Photographs can be so powerful that governments will go to great lengths to censor them. China and the Tiananmen Square Massacre is one such image. The unknown rebel, armed with his shopping bags, standing defiantly in the path of the army’s tanks is, to my mind, one of the most powerful images ever captured. In the west we are all familiar with it, but in China it has never been seen. Censorship is so absolute that it can’t even be found on the Chinese internet.

So what is it about photography that makes it so powerful? In the most reduced terms, photography gifts us with the ability to view an event or object in its exactitude that we were not present to witness. But it is not this ability alone that makes it so powerful.

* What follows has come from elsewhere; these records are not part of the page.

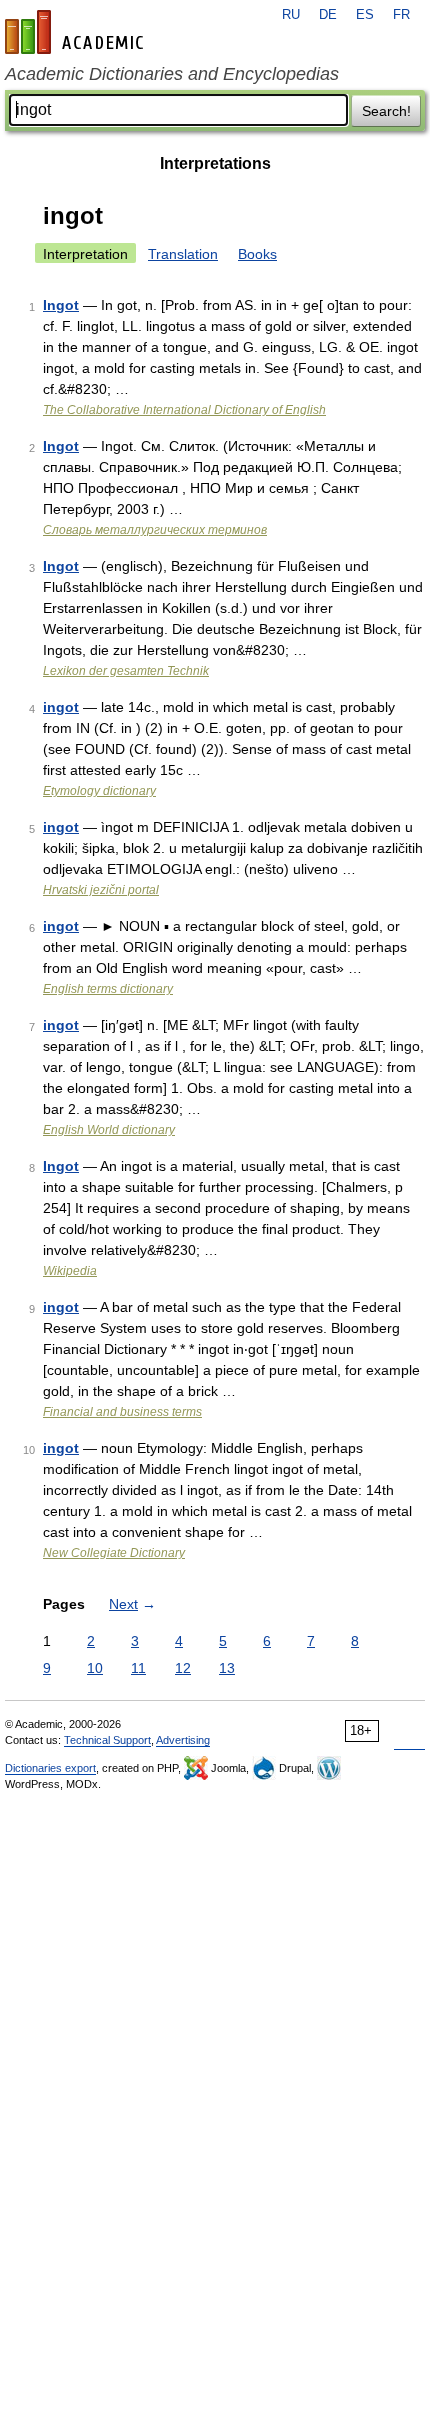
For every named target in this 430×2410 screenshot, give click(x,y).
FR (401, 15)
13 (227, 1668)
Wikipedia (70, 1271)
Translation (183, 254)
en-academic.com (77, 32)
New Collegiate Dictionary (114, 1553)
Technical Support (107, 1740)
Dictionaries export (50, 1768)
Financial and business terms (122, 1412)
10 (95, 1668)
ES (365, 15)
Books (257, 254)
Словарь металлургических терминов (155, 530)
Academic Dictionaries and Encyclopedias (172, 74)
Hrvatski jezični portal (101, 890)
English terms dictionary (108, 989)
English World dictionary (109, 1130)
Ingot (61, 305)
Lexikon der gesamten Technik (126, 671)
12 (183, 1668)
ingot (61, 707)
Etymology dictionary (99, 791)
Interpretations (215, 163)
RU (291, 15)
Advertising (183, 1740)
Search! (386, 111)
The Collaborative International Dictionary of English (184, 410)
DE (328, 15)
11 (138, 1668)
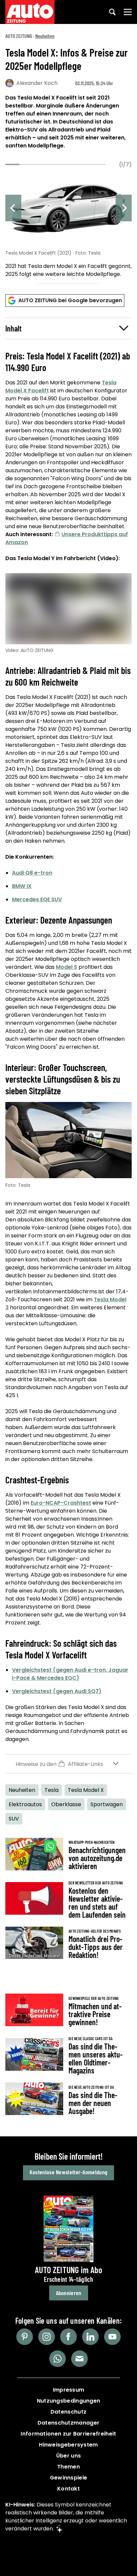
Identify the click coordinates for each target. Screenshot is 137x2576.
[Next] (124, 208)
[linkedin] (90, 2336)
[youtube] (112, 2336)
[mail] (79, 2358)
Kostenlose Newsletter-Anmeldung (68, 2172)
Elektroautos (25, 1804)
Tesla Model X (86, 1790)
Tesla (52, 1790)
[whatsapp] (57, 2358)
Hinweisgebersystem (68, 2445)
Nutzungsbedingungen (68, 2401)
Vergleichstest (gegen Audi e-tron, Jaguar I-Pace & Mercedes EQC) (70, 1674)
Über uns (68, 2456)
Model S (66, 967)
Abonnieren (68, 2292)
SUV (14, 1819)
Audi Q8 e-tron (32, 873)
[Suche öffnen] (112, 12)
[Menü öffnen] (128, 12)
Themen (68, 2466)
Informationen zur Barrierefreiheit (68, 2434)
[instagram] (46, 2336)
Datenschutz (68, 2412)
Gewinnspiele (68, 2477)
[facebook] (68, 2336)
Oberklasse (66, 1804)
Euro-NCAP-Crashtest (61, 1503)
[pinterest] (24, 2336)
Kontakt (68, 2488)
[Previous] (13, 208)
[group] (68, 224)
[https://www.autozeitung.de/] (30, 12)
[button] (68, 328)
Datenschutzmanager (68, 2423)
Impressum (68, 2390)
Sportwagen (106, 1804)
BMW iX (22, 886)
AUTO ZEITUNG (18, 36)
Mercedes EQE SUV (37, 899)
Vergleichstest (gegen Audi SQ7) (56, 1691)
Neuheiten (45, 36)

            To quote another maxim, ‘the camera never lies’; an unedited photographic image is an objective, that is unbiased, representation of an event or object. However, even if the process of capturing images is objective, the act of capturing them is purely subjective. The photographer decides what to capture, what to include and discard, how to frame the image. In this regard a photograph will always attest to the many differing facets of the photographer’s personality, along with the subject material. Susan Sontag argues in ‘On Photography’ that “To photograph is to appropriate the thing photographed. It means putting one’s self into a certain relation to the world that feels like knowledge, and therefore like power.
            So in every photographic image we are viewing pure objectivity and absolute subjectivity. It is this embodiment of dichotomy that marks photography as a true and powerful art form. These seemingly simple representations afford us a chance we rarely ever experience in our day to day lives. To, in a small sensory way, experience the exact perception of the world from the photographer’s viewpoint.
            It is an act that will never be precise. The biological visual process means that my perception of the colour red will differ from yours. Not to mention the idiosyncratic psychological, sociological, and even experiential baggage that we each bring to the viewing. For example, the colour red is considered to be lucky in China, and this feeling will never be divorced from an image that includes red.
            But, I would argue, it is these differences that ultimately validate photograph and render it precious. In each image the photographer is giving us a similar escape from reality that we find in good fiction; and we the viewer interact with a similar suspension of disbelief in the hope of being shown the photographer’s world. Ultimately this process of interaction is subconscious and requires little to no effort on the viewers behalf.
            Is it this effortless instant journey from own perceptual reality to that of the photographer’s that makes photography important to me. This experience is becoming increasingly needed in modern society. As technical modernity speeds up our daily lives, photography, at least for me, offers a moment of respite and beauty; a reason and experience to pause and reflect over: A chance to be reminded that our existence is so much more than our daily routines.